Accordingly, when reviewed individually or in combination, these patents do not solve problems found in many current window wells. For example, not only are window wells of the present subject matter—my present invention—made from lightweight durable materials. The present subject matter in embodiments includes a curved sidewall of one-piece construction having a smooth exterior surface that substantially reduces, or virtually eliminates, vertical load problems known to be present in prior art window wells; and the lightweight yet durable window wells of the present subject matter are stackable.

Window wells of the present subject matter include a ladder unitary-in-construction with an inner surface of the curved sidewall. Window wells of the present subject matter include a bottom region that is completely open, allowing the soil as well as any aggregate that may be present to uplift relatively freely whenever soil-uplifting conditions may occur.

Window wells of the present subject matter include many features noted in the summary. For example, horizontally oriented members (that I call “footholds”) are integral structural components which provide embodiments of the window well with its structural rigidity. Additional advantages shall become clear after reading the detailed description.

A window well unit (or module) of the present subject matter is characterized as comprising at least two, and preferably several, window-well modules that are designed to be vertically stacked. Each module has a curved wall that includes an inner wall section, at least two outer wall sections, an upper surface section that is unitary with the inner wall section, and a curvilinearly disposed base having several “cavities” (or indentations) or predetermined depth arranged along its underside. Of the at least two outer wall sections, an upper outer wall section is unitary with the upper surface section (which serves as an upper wall). Between the upper outer wall section and a lower outer wall section is a curvilinear horizontally disposed ledge. Between the inner and outer wall sections is an air space. Along the ledge are several “teeth” (or projections) of predetermined height oriented upwardly. The projections are sized and configured to mesh with and fit into indentations formed in a base of a like window-well module to be stacked atop the ledge. Each upwardly directed projection from a lower window well module, when disposed into an associated indentation of a window well module stacked on it, stabilizes the window well modules, providing superior stability to counteract lateral forces. When stacked, the projection-into-indentation relationship neutralizes most module-manufacturing “errors.”

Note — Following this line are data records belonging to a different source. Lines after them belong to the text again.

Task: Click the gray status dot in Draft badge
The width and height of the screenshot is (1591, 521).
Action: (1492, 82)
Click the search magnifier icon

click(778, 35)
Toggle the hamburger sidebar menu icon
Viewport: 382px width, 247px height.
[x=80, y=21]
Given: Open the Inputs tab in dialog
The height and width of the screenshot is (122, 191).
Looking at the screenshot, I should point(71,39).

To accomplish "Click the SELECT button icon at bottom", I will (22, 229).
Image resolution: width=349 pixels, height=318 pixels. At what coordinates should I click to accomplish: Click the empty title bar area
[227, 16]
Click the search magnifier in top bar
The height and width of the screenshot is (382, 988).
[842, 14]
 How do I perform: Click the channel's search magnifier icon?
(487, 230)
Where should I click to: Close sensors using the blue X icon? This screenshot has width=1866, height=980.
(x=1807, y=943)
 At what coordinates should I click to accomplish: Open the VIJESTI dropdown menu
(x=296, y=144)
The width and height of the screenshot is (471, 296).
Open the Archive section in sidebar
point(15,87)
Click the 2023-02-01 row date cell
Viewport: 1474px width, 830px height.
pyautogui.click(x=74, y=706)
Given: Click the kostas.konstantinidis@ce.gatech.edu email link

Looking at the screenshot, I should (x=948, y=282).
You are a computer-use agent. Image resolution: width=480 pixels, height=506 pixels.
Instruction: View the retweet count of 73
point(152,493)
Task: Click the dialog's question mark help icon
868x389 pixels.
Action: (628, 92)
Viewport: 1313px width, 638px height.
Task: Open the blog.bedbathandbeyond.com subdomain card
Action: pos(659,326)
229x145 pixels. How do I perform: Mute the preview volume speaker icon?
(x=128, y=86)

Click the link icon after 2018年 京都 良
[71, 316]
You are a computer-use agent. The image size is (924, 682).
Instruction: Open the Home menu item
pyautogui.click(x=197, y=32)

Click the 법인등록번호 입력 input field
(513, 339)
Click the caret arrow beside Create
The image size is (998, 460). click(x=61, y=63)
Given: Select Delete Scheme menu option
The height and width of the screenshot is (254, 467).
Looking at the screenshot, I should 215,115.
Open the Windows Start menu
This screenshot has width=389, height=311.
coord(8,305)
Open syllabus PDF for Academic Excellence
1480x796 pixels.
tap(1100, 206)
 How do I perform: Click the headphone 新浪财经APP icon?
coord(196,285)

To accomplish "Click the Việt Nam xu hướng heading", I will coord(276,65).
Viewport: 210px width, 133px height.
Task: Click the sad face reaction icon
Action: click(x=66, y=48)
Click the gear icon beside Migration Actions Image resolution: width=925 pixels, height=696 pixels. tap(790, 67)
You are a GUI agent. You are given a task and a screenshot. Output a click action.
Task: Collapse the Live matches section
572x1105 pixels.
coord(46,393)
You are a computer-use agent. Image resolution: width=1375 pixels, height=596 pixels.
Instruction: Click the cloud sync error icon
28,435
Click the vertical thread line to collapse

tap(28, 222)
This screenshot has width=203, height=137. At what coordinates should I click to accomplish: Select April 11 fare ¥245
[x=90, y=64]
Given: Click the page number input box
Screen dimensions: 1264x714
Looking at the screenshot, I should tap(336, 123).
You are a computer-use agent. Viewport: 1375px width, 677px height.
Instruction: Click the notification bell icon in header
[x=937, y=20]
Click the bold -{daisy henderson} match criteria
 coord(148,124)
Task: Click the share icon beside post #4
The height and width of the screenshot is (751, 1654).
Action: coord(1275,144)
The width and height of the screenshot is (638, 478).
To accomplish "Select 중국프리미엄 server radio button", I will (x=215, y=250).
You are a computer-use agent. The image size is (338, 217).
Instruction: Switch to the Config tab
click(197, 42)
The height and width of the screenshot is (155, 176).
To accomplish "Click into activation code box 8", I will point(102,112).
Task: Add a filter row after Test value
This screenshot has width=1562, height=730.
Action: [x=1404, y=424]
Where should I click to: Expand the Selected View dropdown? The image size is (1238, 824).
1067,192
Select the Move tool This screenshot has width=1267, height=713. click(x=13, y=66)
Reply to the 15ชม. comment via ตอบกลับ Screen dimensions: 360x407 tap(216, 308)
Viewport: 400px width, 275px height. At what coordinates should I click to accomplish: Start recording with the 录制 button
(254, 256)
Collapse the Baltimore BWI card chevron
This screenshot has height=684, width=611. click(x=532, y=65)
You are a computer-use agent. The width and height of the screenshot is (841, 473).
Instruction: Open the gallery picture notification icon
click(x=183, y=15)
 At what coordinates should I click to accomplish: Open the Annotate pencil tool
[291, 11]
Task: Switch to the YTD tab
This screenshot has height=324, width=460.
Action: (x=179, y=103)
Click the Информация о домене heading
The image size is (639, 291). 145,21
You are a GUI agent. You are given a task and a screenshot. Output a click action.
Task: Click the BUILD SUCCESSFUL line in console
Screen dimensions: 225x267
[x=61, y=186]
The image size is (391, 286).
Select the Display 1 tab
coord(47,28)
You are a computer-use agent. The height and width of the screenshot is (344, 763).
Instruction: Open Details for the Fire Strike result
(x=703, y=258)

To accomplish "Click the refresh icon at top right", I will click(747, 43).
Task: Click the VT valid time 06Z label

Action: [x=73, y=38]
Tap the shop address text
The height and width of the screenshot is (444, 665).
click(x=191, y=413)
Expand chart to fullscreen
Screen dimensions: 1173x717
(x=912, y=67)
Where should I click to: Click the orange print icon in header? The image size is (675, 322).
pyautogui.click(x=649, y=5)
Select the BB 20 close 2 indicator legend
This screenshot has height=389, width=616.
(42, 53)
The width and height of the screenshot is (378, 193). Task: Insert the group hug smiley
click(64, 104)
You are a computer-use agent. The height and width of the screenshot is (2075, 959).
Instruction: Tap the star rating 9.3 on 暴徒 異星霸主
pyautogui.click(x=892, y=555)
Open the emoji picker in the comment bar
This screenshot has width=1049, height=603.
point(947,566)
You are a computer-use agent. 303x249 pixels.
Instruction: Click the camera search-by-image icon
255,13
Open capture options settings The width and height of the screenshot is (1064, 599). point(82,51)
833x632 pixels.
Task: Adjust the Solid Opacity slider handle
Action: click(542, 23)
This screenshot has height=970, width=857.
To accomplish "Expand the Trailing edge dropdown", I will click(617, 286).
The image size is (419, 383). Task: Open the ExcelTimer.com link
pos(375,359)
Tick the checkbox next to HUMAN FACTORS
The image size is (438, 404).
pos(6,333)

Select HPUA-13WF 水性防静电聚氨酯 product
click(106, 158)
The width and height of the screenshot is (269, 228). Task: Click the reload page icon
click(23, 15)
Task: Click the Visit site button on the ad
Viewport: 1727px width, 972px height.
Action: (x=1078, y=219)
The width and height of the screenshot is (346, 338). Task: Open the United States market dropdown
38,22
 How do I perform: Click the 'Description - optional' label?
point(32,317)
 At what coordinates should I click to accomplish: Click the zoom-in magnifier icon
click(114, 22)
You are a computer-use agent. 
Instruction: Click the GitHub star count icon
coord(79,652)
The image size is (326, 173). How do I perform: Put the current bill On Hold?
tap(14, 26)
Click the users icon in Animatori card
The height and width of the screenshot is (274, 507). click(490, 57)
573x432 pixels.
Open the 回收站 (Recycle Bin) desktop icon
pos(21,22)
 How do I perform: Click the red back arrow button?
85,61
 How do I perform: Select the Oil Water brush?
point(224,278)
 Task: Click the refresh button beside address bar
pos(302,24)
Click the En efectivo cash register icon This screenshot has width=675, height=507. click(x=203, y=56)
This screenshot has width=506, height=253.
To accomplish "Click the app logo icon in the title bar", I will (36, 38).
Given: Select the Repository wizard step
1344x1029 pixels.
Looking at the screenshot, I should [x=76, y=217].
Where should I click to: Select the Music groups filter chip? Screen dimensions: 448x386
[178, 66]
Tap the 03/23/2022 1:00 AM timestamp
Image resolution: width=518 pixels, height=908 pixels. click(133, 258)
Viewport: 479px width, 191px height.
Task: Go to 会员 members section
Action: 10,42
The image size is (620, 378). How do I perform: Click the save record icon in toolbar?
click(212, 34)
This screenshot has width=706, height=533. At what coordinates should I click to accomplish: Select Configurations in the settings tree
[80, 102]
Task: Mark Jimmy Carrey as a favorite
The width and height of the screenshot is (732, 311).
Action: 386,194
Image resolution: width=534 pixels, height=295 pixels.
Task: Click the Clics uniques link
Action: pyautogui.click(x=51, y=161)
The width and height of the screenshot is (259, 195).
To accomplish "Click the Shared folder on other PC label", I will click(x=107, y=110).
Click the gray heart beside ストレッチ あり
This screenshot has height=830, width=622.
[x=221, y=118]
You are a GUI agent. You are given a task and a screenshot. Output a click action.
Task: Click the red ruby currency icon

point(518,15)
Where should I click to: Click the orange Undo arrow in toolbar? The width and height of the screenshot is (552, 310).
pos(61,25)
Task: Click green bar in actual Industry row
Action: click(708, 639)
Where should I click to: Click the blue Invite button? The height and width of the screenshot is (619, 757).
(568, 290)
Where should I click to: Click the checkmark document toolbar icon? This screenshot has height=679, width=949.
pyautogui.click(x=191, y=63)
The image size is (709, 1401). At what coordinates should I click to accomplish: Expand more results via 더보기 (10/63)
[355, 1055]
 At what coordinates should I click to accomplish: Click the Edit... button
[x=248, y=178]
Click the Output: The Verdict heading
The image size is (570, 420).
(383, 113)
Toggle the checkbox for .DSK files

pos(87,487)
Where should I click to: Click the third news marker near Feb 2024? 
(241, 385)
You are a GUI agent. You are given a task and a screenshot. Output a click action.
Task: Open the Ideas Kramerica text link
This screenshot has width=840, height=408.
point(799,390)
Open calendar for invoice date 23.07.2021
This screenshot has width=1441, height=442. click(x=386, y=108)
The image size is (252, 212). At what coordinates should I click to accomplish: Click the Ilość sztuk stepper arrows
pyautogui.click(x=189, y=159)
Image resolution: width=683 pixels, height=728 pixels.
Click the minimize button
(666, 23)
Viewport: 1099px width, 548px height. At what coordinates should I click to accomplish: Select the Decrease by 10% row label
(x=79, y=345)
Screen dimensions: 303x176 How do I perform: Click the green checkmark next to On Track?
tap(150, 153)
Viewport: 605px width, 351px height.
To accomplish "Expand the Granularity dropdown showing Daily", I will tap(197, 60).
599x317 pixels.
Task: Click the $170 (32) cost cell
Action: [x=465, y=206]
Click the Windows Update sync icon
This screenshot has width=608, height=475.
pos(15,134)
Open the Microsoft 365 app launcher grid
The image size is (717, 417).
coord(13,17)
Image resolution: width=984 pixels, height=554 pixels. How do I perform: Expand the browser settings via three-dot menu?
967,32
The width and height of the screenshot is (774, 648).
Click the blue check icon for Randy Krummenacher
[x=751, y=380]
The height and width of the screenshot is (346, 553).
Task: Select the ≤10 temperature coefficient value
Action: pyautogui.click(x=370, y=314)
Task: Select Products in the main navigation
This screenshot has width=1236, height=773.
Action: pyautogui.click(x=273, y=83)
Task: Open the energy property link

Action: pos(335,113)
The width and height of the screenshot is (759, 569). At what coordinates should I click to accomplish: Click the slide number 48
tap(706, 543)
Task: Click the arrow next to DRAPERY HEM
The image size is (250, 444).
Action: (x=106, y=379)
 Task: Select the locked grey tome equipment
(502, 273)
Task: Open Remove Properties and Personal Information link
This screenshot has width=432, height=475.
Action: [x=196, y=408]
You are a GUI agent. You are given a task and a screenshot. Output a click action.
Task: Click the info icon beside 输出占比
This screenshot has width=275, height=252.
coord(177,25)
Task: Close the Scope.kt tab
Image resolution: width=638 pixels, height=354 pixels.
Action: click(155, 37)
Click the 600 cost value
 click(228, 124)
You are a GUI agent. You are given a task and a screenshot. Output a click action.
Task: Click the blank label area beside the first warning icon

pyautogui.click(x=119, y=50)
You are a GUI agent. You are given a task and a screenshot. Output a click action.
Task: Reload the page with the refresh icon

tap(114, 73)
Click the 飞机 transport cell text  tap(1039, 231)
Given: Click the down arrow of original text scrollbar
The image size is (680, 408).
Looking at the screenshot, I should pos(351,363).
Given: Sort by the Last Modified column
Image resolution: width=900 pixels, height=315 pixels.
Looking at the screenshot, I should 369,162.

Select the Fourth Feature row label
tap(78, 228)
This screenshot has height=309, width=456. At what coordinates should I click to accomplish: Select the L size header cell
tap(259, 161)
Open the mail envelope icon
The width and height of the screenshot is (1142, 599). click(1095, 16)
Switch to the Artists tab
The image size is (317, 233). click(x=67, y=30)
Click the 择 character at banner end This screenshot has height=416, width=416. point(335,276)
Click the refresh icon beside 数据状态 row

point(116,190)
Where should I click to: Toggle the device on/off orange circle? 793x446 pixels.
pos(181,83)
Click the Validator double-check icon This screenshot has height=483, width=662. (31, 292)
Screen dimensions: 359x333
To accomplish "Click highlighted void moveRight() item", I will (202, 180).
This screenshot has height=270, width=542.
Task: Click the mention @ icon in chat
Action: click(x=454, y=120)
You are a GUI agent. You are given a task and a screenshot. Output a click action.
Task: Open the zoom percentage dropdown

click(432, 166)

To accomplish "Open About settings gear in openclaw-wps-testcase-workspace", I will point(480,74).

Embodiments of the present subject matter are directed to a curvilinear area-well system including a plurality of vertically stacked units or modules that allow for hydrostatic pressure release from standing water outside of (and closely adjacent to) the area-well system, thereby preventing water pressure from building (which might) collapse stacked area-well modules. This feature enables a first region located within the curvilinear inner wall surfaces of the stacked area-well modules to dry more quickly than a second region located beyond curvilinear outer wall surfaces (of stacked units of the area-well system).

In window well modules of the present subject matter, the ledge includes several integral pads spaced along the ledge upper surface, for providing an air gap. These pads also serve as load-bearing surfaces, to compensate for manufacturing-tolerance “issues.”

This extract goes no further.